- **EXERCISE INPUTS**
--- Begin ---
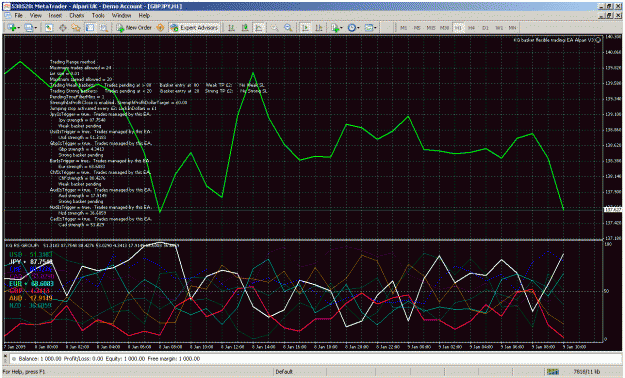Viewport: 625px width, 378px height.
Task: Click the Market Watch icon
Action: pyautogui.click(x=49, y=28)
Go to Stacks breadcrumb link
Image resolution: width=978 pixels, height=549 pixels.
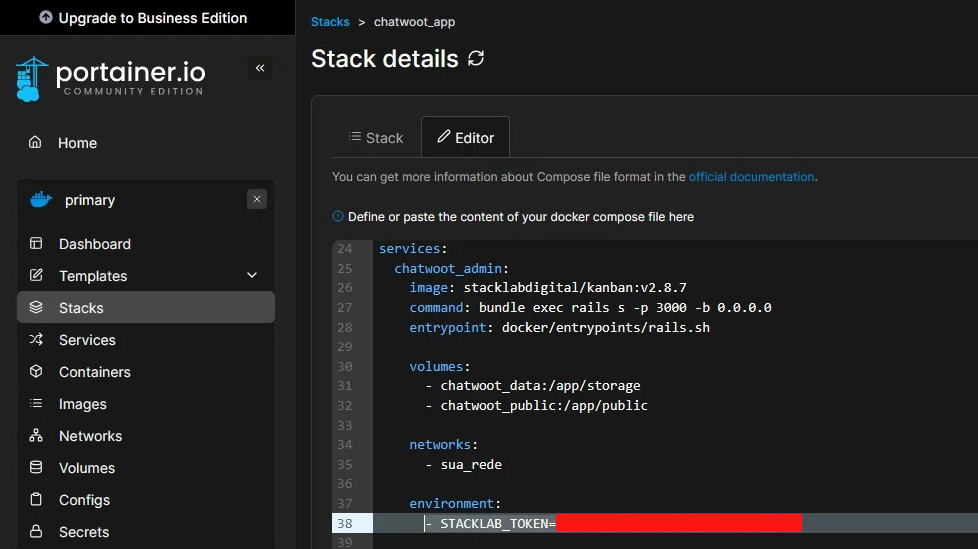[x=330, y=22]
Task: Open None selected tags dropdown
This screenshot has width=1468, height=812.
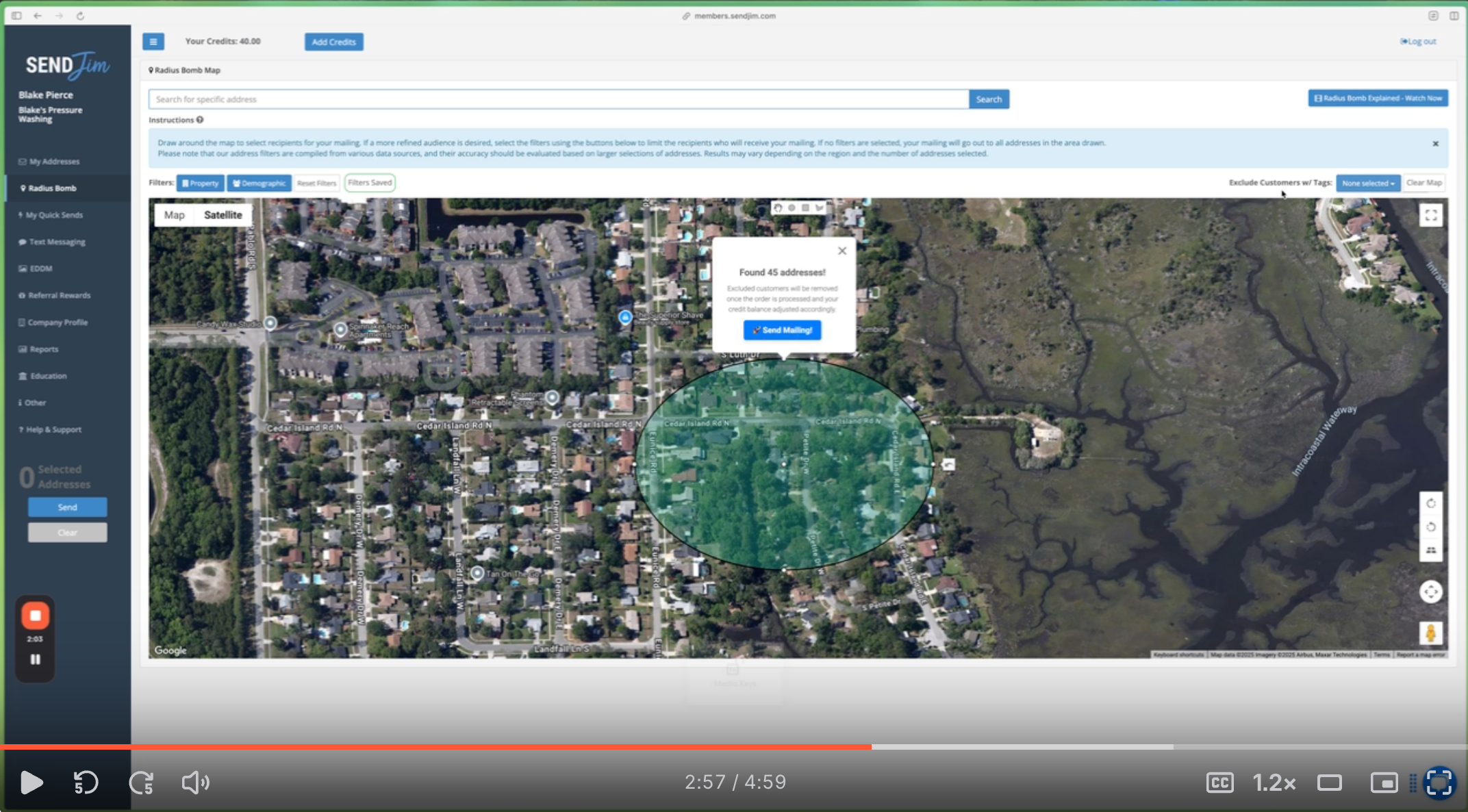Action: point(1367,183)
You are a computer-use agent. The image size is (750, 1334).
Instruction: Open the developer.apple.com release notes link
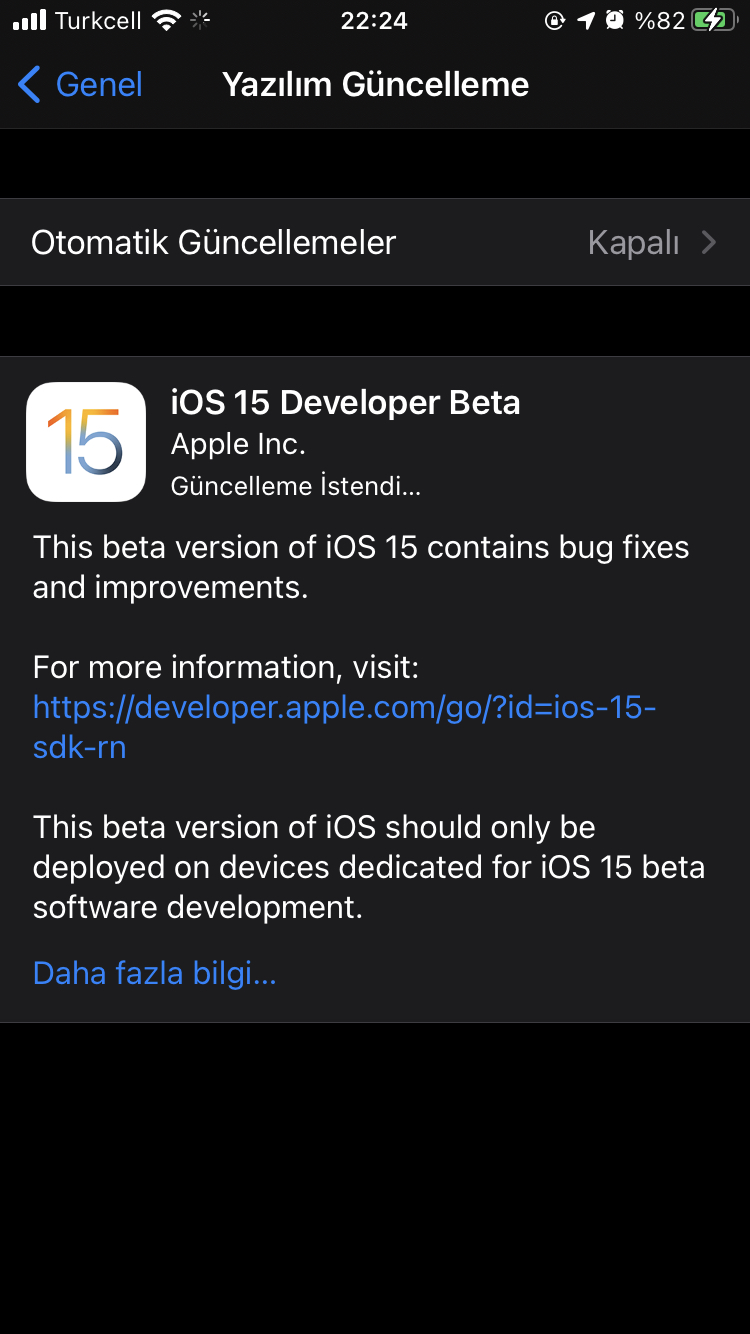coord(345,727)
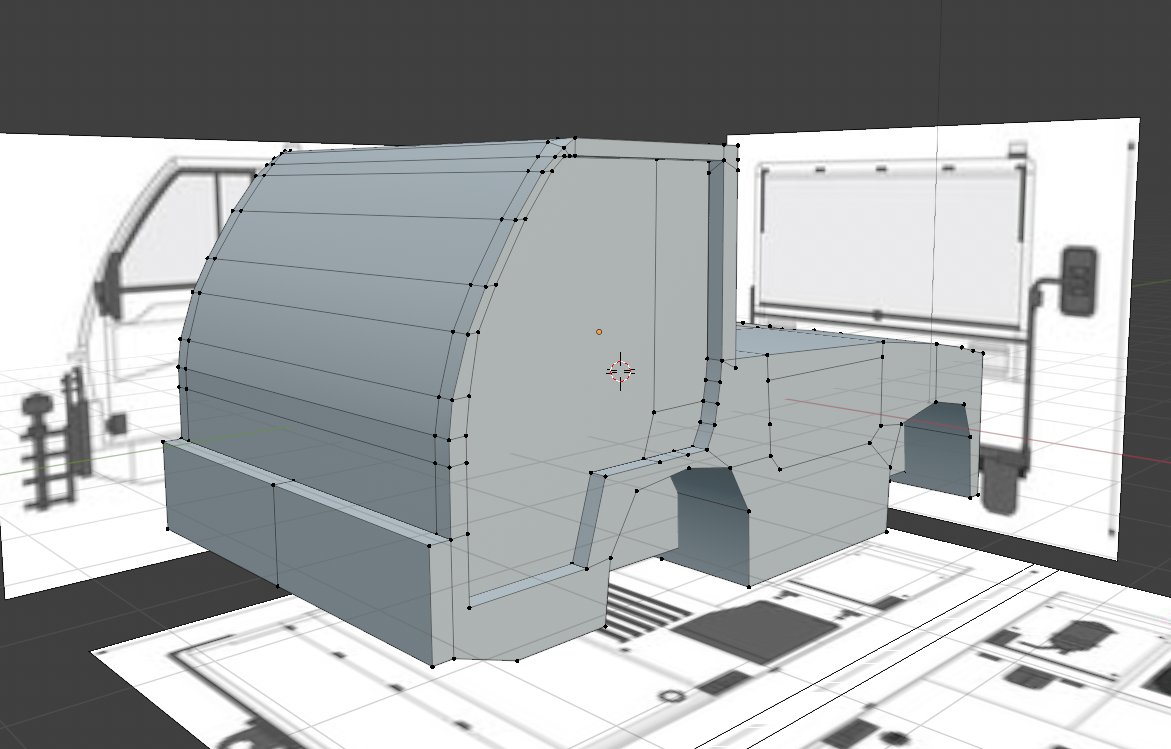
--- End ---
- **GIVEN PROBLEM**
Please copy out the material from the line containing "Go to Stacks breadcrumb link" up to and including its final line, word for word, leaving out the pictures.

- **ANSWER**
Go to Stacks breadcrumb link
Image resolution: width=978 pixels, height=549 pixels.
[x=330, y=22]
Task: Open None selected tags dropdown
This screenshot has width=1468, height=812.
Action: point(1367,183)
You are a computer-use agent. The image size is (750, 1334).
Instruction: Open the developer.apple.com release notes link
coord(345,727)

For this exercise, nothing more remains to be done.